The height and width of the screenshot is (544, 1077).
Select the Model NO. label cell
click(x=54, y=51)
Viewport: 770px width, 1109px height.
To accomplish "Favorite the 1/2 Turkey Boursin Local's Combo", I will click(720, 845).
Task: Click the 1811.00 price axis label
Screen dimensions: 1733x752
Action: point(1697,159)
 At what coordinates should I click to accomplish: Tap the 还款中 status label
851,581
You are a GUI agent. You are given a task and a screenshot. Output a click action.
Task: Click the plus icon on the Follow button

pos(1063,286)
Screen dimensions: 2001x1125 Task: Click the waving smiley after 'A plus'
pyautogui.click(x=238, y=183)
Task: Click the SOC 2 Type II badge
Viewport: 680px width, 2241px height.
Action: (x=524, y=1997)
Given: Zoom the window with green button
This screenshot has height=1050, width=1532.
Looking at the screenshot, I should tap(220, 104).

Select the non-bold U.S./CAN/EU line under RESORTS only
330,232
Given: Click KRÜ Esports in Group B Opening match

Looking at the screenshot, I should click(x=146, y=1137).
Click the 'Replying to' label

------------------------------------------------------------

*INSTRUCTIONS TO FOLLOW*.
Leave out every line above except those from the line with "You are a GUI" up to and including the line with "Task: Click the SOC 2 Type II badge", and copy those exactly.

*ANSWER SECTION*.
You are a GUI agent. You are given a task and a screenshot. Output a click action.
Task: Click the plus icon on the Follow button

pos(1063,286)
Screen dimensions: 2001x1125 Task: Click the waving smiley after 'A plus'
pyautogui.click(x=238, y=183)
Task: Click the SOC 2 Type II badge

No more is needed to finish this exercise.